STORIA 28

僕には無理なんだ。

人の心を繋ぎ止めるなんて。

流れには逆らえない、それが僕だから。

それに、そんな事どうして許される?

"誰かの物だ"、 "自分の物だ" なんて他人の存在を私物化へと確定抔、出来やしないのだから。

人の想いを満足に掴む事も出来ない僕には当然の如く、自身の求めるべき道標を探し得る事も難しい。

たった一つの事も守り切れない、成し遂げるべき事も立派に遣り遂げられない僕が幾つもの願いを抱え夢を見るなんて無謀な話だ。

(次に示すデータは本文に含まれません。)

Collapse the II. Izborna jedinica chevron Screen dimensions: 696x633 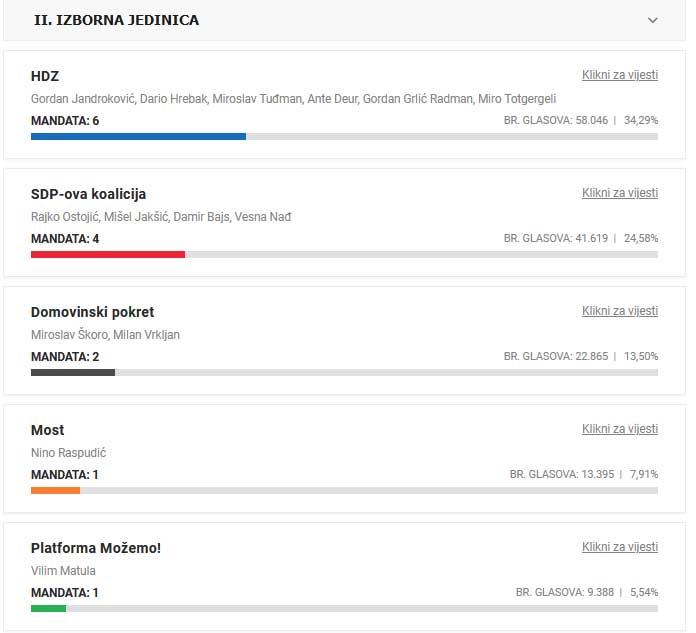(653, 20)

多くの生徒が自分の将来に対する確信と希望を抱く中で、僕は未だに進むべき路が定まらずただ足踏みを繰り返している。





蘭も歴とした目的意識を持つ人物の一人だ。

三学期を迎えてからというもの、彼女は慌ただしさの中に流れされる様に身を置きながらも、その励行は着実に実を結ぼうとしていた様に想う。

僕はとっくに気付いていたんだ。

彼女の中であやふやだった夢が本格的な感情へと移り変わった瞬間を。

もう随分と褪せた時間の中に見付けていた。

認識しながら影へと視線を隠す。

急ぎ足で夢へと近付く彼女や周りの動きに僕は確かに怯えていたから。

いつしか自分だけが置いてきぼりを喰らってしまいそうで。

受け入れたくない現実だけ意識から外そうとしていた。

蘭が進路の話を持ち出す度、職場や家庭の事で頭を悩ませている自分が情けなくて、面映く、それでも向き合わなければならない現からただ逃れたいと願っている。

身近に迫る前途の要より、ただ幼子の様に寂れた僕の姿を構ってよ、と彼女の情けを求めた。

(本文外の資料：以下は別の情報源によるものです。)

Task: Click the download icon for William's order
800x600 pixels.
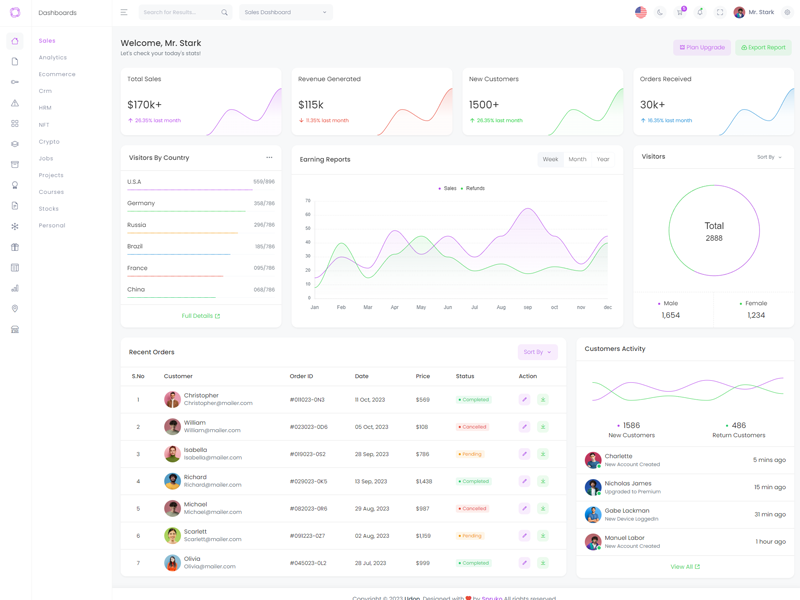Action: [x=543, y=427]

皆、苦しみ抱え想い煩い、それでも一つずつハードルをクリアして行くのに僕はこんな処で立ち止まったまま何をしているのだろうか。

視座を変える事もなく迷いの渦に身を竦めたまま。

今はもう慌ただしく動いていく周囲の流れに従う事さえ不愉快に感じている。

かと言って皆が同じ方向を目指す進路という波動を瀬切る訳にもいかない。

僕はただ独り、人知れぬ場所でもがくだけだ。




蘭の眼中から僕の存在が次第に薄れていく、何故だかそんな予感が過って止まない。

分かってる、僕を不安に陥れ様としている物は最早、予感なんかじゃない。

肯定せざるを得ない、どうしようもなく切ない現実だった。

深みを削り落とした何処か淡く浅い言葉……。

色褪せた麻の様に彼女の微笑みや声音が薄らいだ物へと変わっていく。

当然の事と言えば当然なのだろう。

自分の将来が懸かっている、こんな大事な時期に余他見をしていられる方が不思議な位だ。

僕は枯れた華……

誰よりも哀れで自身の心中を沸き起こさせる何かを見付ける事にも疲れてしまった。

彼女の瞳は確実に目的を得ようとしていた。

僕の位置は彼女の最優先から少しずつ遠退いていく。

時の推移に僕は君の"特別な存在" として、いつまでその虹彩範囲に縋り付いていられるものか……。

蘭は僕とは違う。

君なら一つの願いを形として得たとしても更にそれを望蜀へと変えていく人だろう。